DATA →
★ ★ ★
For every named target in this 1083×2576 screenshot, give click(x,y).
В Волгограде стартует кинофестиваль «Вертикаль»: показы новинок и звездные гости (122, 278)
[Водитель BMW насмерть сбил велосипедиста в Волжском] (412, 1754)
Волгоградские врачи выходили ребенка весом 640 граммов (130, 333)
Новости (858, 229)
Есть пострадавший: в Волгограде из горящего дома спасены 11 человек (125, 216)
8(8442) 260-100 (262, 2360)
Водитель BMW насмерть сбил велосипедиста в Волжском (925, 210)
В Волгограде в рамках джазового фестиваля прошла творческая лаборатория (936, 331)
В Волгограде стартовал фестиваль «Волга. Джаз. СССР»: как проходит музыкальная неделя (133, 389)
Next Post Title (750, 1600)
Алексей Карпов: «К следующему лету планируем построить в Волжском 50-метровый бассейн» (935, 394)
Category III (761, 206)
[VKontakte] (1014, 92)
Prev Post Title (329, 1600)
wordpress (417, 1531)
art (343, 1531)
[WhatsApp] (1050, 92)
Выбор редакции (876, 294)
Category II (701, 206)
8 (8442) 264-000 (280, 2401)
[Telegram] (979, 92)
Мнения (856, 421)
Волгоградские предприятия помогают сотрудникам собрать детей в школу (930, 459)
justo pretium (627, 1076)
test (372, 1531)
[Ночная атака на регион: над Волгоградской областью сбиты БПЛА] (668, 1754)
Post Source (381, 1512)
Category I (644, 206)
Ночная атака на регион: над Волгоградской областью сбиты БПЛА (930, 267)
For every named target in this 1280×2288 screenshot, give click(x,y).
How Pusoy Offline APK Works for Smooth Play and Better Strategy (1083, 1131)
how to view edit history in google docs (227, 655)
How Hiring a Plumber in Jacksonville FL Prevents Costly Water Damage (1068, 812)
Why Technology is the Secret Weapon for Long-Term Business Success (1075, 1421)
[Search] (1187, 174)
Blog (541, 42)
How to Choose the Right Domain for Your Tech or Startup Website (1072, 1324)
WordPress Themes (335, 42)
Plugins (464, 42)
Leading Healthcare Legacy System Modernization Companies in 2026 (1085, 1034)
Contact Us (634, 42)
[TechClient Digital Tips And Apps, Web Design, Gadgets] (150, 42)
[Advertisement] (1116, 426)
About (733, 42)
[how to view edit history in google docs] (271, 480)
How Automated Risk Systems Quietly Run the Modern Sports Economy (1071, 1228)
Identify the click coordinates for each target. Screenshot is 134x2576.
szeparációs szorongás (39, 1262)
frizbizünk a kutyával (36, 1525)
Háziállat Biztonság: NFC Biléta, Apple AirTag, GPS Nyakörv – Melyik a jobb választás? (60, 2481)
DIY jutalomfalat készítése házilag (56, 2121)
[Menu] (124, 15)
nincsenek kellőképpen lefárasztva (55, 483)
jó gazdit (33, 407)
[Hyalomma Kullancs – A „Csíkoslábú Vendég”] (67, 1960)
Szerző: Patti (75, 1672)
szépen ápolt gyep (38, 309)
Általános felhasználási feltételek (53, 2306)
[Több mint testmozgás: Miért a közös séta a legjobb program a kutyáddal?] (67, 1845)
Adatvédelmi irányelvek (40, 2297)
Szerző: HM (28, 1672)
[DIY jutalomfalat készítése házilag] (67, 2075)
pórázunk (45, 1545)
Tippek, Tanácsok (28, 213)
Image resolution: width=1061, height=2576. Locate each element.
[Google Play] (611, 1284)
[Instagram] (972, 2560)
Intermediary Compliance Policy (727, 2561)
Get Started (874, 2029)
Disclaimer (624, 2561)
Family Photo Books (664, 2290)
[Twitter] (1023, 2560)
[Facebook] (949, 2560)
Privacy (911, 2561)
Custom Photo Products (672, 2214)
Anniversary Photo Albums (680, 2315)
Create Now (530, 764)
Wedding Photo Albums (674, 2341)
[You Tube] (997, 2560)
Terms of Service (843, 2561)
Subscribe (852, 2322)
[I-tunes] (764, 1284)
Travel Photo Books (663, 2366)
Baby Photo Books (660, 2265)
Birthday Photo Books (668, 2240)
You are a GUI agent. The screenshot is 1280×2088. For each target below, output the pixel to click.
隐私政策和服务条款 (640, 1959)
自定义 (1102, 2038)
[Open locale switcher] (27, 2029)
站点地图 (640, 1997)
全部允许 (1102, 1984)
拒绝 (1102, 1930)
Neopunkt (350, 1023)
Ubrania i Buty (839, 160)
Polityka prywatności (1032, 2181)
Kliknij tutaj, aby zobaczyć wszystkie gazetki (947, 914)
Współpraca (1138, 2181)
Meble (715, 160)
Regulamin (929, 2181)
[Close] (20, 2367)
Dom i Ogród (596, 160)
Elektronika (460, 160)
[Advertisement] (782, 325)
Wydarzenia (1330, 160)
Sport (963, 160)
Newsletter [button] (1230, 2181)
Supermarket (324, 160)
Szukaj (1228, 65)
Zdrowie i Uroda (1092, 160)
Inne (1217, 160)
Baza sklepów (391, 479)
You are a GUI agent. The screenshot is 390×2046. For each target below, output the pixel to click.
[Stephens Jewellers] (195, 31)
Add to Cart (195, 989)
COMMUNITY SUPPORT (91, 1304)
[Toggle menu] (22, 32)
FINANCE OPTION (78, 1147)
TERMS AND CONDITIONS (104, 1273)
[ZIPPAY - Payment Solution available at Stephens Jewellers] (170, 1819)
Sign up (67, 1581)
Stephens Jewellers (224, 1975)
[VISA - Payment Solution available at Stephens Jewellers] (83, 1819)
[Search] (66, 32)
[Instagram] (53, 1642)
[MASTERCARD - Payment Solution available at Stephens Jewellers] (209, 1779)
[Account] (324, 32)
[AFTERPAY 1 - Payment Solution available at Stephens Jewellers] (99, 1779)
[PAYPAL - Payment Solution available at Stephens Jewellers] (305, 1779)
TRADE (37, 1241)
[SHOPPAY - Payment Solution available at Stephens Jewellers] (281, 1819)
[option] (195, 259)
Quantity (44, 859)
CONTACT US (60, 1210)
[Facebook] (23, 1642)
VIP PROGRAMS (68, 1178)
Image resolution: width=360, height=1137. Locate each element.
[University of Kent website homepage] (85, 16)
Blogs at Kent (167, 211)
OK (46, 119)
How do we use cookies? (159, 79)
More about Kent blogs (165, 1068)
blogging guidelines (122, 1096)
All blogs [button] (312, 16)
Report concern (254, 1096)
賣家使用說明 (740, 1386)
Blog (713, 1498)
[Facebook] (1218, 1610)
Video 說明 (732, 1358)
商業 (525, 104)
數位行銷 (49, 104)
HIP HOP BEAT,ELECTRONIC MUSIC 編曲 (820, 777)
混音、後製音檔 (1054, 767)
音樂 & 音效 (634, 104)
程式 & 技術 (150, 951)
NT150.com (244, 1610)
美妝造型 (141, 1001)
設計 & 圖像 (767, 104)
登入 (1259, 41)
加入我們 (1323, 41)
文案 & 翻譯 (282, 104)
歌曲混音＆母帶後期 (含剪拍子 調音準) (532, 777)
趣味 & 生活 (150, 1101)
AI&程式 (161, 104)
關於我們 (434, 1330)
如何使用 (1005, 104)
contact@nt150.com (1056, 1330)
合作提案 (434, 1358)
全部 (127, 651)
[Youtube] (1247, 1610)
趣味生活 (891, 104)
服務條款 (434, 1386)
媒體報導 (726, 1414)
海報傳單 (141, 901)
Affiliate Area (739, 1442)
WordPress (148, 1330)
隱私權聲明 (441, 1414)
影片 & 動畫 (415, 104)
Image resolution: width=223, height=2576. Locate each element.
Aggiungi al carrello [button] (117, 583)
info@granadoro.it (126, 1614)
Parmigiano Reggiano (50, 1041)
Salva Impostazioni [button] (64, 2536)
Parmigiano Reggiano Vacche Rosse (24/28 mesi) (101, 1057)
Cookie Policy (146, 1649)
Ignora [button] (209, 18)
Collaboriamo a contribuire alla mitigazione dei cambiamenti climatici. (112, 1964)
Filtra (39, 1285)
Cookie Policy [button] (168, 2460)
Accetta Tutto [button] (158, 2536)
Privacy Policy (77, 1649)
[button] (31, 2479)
★ ★ ★
EXERCISE → Quote the listing above, but only from the line that shows "[Google Play] (611, 1284)" through the line that shows "Inne (1217, 160)".

TASK ANSWER →
[Google Play] (611, 1284)
[Instagram] (972, 2560)
Intermediary Compliance Policy (727, 2561)
Get Started (874, 2029)
Disclaimer (624, 2561)
Family Photo Books (664, 2290)
[Twitter] (1023, 2560)
[Facebook] (949, 2560)
Privacy (911, 2561)
Custom Photo Products (672, 2214)
Anniversary Photo Albums (680, 2315)
Create Now (530, 764)
Wedding Photo Albums (674, 2341)
[You Tube] (997, 2560)
Terms of Service (843, 2561)
Subscribe (852, 2322)
[I-tunes] (764, 1284)
Travel Photo Books (663, 2366)
Baby Photo Books (660, 2265)
Birthday Photo Books (668, 2240)
You are a GUI agent. The screenshot is 1280×2088. For each target below, output the pixel to click.
隐私政策和服务条款 (640, 1959)
自定义 (1102, 2038)
[Open locale switcher] (27, 2029)
站点地图 (640, 1997)
全部允许 (1102, 1984)
拒绝 (1102, 1930)
Neopunkt (350, 1023)
Ubrania i Buty (839, 160)
Polityka prywatności (1032, 2181)
Kliknij tutaj, aby zobaczyć wszystkie gazetki (947, 914)
Współpraca (1138, 2181)
Meble (715, 160)
Regulamin (929, 2181)
[Close] (20, 2367)
Dom i Ogród (596, 160)
Elektronika (460, 160)
[Advertisement] (782, 325)
Wydarzenia (1330, 160)
Sport (963, 160)
Newsletter [button] (1230, 2181)
Supermarket (324, 160)
Szukaj (1228, 65)
Zdrowie i Uroda (1092, 160)
Inne (1217, 160)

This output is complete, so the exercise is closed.